EXERCISE PROMPT: Skipping all pictures, print exactly the lines below from the one with "Instruction: Select the" through the final line.

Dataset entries
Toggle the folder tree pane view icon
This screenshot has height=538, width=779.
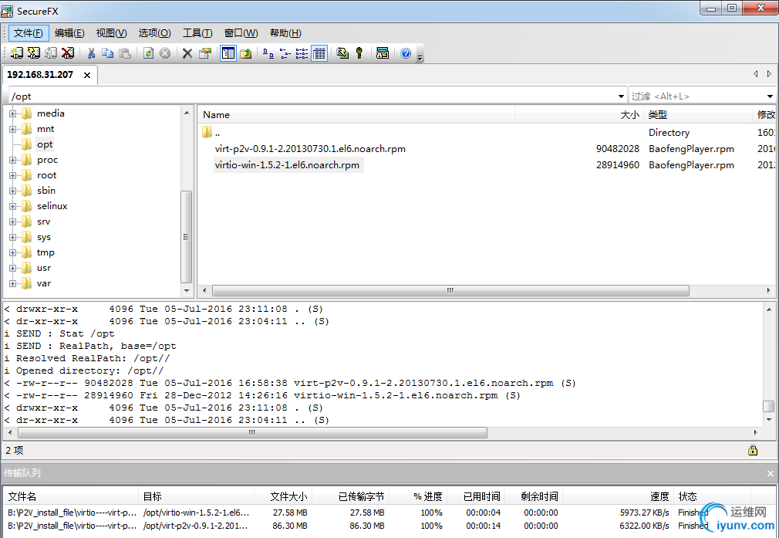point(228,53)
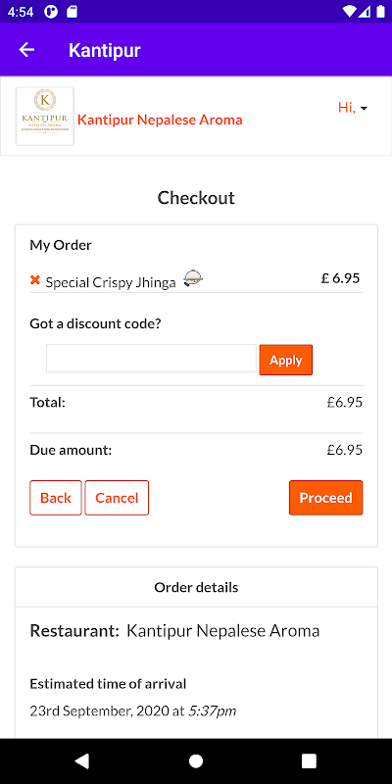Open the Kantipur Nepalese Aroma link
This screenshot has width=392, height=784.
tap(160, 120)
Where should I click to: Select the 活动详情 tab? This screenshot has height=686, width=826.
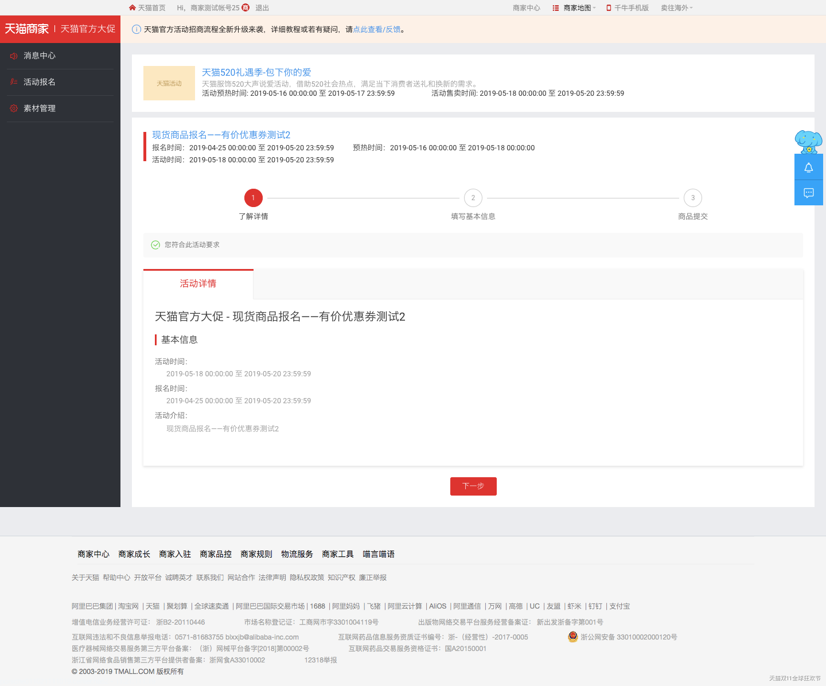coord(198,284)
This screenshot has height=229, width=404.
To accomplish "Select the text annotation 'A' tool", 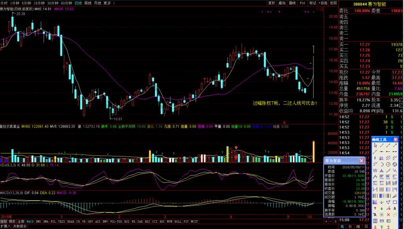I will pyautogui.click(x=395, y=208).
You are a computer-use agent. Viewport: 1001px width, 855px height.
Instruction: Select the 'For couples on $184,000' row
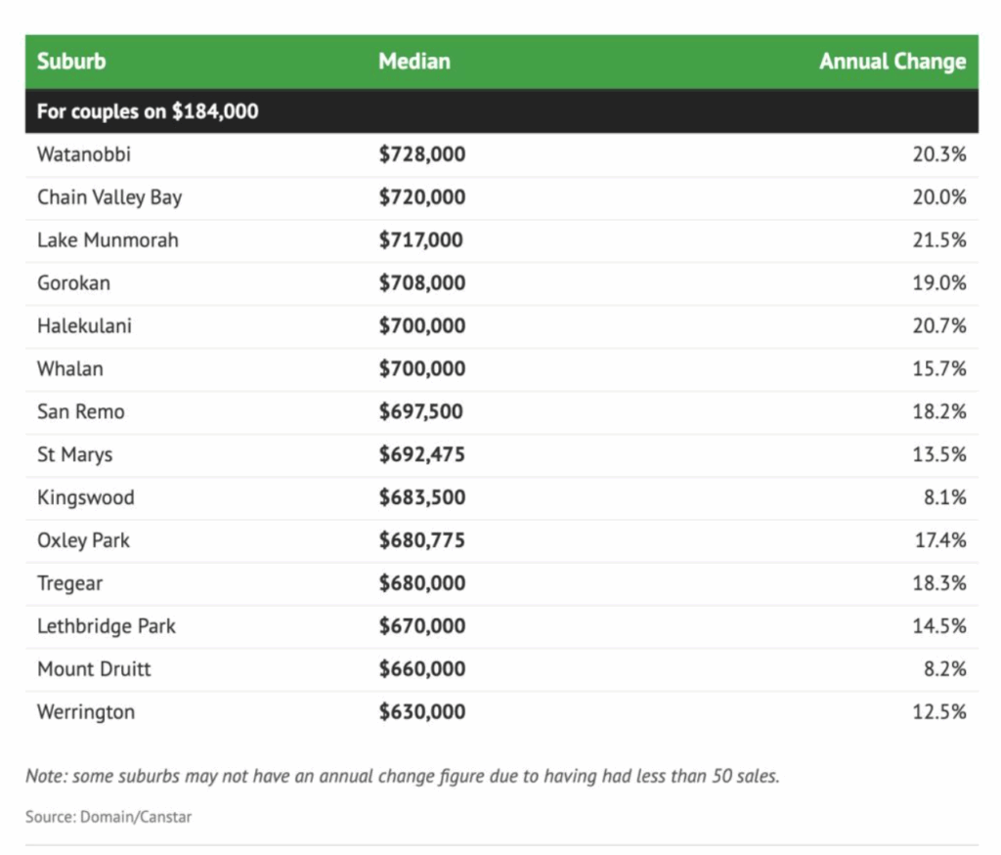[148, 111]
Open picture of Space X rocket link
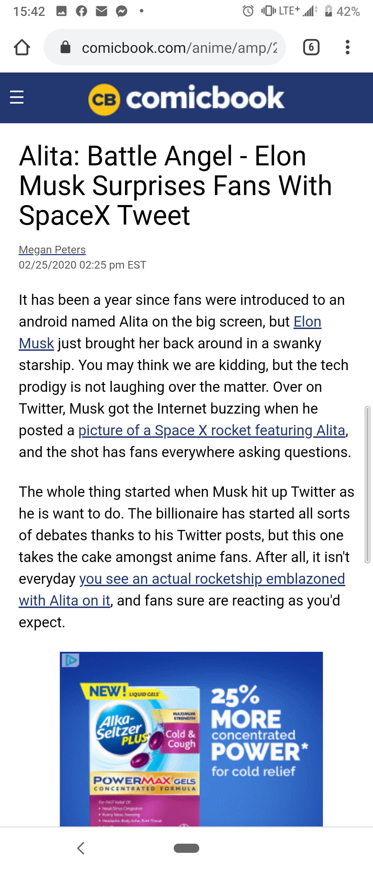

WRITTEN SOLUTION:
Instruction: Select the 'For couples on $184,000' row
[148, 111]
Open picture of Space X rocket link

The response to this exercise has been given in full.